Documentation!

There is hardly any documentation for the C# libraries. For example: See Curve.Rotate function - There isn't a word on the docs. You can try finding other Revolve functions and check their documentation, but then you need to find the right function again. Which is annoying because the parameter names do not appear in the overload lists - And for functions with more than 3 arguments it gets really tricky to find the right overload.

Also, rarely there is more than a 1 line / a few words about each function / parameter. You can never know which exception are raised and what are the possible return values (You get return value = null, and you don't have any way to debug this!). That could be manageable if there was some kind of error reporting you could check - But I couldn't find any.

The tutorials are a joke, and touch very specific issues. FAQs are also 1-liners, but meh. You can almost never find any graphs / drawings / pictures showing anything important. And (maybe I couldn't find it buy) why are we limited to offline documentation? It's easier to google the web and let google get you to the right place.

 

On the other hand - The code samples are gold (Although I'd be happy to see the code for the Demo project, but no biggie)

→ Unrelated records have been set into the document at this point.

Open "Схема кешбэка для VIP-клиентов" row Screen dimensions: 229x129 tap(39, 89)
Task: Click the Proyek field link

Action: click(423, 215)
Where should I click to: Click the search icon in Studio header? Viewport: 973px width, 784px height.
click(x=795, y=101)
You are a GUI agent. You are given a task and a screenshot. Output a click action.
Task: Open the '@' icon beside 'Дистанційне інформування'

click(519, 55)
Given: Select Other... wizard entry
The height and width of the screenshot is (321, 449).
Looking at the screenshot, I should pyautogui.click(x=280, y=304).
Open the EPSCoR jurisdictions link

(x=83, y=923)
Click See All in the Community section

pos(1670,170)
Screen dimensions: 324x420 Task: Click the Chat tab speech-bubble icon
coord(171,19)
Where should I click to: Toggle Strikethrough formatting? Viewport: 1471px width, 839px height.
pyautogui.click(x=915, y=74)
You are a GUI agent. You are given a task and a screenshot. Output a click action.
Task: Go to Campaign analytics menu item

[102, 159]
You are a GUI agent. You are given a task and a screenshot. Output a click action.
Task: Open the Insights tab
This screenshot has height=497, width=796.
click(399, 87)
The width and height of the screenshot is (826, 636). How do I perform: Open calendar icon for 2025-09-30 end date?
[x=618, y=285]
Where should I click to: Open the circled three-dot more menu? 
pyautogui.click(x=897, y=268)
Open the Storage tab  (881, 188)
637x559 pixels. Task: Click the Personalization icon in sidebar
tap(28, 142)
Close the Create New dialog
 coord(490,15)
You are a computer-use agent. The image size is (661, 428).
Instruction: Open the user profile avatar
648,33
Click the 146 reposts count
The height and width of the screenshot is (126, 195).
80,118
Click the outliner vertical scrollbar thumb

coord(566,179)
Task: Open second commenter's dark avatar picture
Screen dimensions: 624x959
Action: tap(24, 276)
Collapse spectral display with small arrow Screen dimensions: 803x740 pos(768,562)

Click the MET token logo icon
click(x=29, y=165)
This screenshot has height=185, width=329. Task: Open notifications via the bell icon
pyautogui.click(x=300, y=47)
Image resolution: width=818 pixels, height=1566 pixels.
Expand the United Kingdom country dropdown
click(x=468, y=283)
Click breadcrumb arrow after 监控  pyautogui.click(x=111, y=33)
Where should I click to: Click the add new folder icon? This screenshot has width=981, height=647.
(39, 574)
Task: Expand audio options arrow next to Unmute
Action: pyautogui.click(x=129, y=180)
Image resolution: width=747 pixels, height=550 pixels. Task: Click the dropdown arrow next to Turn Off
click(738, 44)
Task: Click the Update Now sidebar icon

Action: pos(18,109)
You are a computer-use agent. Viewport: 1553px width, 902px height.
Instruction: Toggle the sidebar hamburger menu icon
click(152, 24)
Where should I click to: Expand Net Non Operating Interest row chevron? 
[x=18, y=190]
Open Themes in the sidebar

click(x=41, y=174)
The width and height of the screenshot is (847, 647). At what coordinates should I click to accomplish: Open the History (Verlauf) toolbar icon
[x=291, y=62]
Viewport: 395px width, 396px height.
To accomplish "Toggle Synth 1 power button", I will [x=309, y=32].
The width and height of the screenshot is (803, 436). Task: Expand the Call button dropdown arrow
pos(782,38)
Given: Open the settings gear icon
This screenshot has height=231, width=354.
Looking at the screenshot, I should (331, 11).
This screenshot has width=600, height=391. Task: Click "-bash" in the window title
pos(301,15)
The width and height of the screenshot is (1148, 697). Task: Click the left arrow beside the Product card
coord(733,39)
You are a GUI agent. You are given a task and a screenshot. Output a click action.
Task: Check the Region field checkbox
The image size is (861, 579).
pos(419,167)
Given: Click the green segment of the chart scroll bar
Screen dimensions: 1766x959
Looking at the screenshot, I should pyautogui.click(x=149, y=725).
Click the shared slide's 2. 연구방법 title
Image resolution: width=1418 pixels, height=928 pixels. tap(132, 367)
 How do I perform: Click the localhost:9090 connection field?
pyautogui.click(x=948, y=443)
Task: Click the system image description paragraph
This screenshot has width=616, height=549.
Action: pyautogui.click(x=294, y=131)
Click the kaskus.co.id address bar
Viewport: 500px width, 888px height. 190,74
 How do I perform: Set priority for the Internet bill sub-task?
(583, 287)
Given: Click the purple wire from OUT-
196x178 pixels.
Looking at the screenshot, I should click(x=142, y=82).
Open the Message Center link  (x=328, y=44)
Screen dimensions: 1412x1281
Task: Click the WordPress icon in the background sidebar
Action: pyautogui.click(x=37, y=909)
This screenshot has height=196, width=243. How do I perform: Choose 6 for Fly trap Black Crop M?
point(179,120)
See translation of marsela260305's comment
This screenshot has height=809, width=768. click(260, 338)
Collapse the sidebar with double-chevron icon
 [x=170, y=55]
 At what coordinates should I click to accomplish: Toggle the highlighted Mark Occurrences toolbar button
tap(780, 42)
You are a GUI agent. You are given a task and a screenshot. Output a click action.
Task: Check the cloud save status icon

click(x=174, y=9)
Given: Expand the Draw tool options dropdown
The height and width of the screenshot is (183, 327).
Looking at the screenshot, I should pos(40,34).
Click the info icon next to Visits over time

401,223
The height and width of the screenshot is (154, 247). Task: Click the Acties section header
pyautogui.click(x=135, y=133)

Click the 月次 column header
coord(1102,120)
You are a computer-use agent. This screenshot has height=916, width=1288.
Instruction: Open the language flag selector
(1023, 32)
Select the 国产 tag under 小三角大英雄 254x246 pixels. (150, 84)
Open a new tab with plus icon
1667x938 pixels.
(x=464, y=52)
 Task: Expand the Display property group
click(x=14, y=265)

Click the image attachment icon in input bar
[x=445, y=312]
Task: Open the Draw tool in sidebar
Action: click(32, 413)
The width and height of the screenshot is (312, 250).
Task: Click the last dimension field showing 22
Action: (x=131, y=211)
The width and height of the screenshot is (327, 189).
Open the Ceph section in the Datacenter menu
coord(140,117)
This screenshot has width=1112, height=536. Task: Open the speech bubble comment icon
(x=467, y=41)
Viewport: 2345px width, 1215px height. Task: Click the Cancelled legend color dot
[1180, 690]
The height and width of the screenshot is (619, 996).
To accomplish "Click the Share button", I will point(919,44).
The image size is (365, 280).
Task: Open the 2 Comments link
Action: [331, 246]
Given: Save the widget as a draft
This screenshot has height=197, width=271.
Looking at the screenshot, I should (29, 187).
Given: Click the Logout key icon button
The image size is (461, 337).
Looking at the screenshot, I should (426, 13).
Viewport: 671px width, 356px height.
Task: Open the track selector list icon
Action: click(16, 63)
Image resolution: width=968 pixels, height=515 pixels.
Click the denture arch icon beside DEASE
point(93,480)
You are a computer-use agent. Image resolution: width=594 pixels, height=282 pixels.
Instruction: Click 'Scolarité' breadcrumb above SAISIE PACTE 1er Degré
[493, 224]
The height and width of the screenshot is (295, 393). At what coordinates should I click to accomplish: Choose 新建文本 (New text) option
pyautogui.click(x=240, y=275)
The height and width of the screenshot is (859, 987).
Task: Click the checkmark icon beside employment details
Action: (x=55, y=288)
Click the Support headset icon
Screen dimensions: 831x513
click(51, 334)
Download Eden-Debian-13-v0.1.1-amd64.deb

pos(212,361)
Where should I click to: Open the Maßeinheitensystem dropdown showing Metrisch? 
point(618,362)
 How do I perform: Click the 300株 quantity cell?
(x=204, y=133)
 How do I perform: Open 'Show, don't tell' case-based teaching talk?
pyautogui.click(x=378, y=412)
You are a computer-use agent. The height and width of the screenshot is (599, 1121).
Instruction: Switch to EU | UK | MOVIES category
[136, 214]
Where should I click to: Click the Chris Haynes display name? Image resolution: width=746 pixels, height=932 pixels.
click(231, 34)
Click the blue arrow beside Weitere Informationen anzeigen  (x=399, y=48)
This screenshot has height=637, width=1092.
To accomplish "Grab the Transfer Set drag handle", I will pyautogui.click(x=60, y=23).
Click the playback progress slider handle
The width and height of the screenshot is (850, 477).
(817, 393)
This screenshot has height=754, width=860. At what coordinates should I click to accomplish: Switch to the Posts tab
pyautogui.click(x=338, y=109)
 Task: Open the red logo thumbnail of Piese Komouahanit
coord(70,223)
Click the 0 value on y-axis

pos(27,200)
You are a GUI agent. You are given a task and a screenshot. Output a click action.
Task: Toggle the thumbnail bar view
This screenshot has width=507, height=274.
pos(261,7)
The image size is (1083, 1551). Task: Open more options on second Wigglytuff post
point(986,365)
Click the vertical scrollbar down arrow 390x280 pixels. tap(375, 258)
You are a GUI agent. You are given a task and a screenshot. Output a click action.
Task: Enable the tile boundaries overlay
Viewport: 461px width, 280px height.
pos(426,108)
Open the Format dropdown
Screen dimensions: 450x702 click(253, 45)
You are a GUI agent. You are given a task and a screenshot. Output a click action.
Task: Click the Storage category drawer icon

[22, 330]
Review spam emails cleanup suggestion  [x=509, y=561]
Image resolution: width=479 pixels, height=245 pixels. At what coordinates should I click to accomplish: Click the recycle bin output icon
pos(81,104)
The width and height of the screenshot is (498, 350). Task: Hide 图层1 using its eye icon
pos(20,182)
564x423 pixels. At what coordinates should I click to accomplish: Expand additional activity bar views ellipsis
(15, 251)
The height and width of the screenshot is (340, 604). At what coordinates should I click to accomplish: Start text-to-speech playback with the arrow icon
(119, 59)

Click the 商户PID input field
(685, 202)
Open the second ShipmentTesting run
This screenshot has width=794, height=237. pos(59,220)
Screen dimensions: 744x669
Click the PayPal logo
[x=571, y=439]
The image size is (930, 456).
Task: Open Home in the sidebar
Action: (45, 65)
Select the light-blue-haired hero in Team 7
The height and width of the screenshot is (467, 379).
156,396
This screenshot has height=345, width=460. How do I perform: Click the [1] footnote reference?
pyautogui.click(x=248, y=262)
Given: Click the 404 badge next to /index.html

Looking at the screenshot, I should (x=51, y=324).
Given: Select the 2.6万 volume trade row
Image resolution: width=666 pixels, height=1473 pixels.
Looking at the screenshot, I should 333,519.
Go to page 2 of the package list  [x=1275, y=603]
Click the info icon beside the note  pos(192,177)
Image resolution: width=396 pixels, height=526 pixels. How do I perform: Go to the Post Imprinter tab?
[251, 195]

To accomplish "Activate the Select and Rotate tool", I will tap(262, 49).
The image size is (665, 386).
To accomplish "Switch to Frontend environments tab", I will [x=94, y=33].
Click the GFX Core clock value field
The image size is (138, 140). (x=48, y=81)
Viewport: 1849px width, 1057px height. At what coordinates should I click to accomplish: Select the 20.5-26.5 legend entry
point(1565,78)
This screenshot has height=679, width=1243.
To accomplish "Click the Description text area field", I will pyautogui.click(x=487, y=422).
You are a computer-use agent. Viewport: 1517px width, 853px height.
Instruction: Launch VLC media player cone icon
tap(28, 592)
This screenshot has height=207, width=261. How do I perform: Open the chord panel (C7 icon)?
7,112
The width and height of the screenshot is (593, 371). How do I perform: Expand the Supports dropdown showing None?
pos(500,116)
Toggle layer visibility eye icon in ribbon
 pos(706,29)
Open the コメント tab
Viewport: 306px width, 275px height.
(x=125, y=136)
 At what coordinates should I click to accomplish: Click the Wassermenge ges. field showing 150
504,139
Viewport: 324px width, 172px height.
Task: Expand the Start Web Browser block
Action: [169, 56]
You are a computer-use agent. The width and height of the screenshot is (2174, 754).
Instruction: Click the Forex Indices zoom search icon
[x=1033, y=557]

[EDIT: The code for the demo project is available, sorry for mis-informing]

 

This is a pretty advanced library. Many things are definitely NOT self-explanatory  - Documentation is VERY important.

21

Comments

8 comments
Date Votes
  • Hi Nitay,

    Check your Documents folder and you'll find source code (in both C# and VB.NET) of all the samples including DemoProject.

    -1
  • I think that it would be helpful to have a few lines of code of an example of how it works.  Sometimes the syntax listed doesn't make it any clearer to how the function should be used.  The parameters in the syntax aren't clearly as to what they actually represent.

    4
  • As a long time user of Eyeshot I would acknowledge the learning curve is steep, but the reward is great. The guys at devDept can't teach us 3D graphics / modelling, which is what is sometimes required to understand some of the functions and architecture. As you say Nitay, this is an advanced library and it is not meant to teach 3D graphics. It is a wrapper on OpenGL (and now DirectX as well) which hides the really complicated stuff from us, and for that I am thankful to Alberto and his team, it is a really great product.

    -7
  • Thanks so much for pointing this out Damian, as you may guess we currently have no resources to dedicate to documentation authoring.

    -4
  • devDept have done a fantastic job with Eyeshot but without documentation I believe (without exaggeration) that over 50% of the benefits are annulled. It is an extremely important feature, especially for newcomers, that needs to be addressed urgently. It is not about devDept teaching us 3D graphics/modelling as another user above suggested, it is about devDept showing us how their library works.

    For example, it took me about two days to figure out in detail how LinearDim works. I use them a lot and I needed to make sure I understood them fully. I had to design a form with lots of buttons that allowed me to play with all the parameters, before I finally understood how they work (in terms of planes, projections of points etc). My final notes were half a Word page that could have been compiled in less than half an hour by an expert at devDept.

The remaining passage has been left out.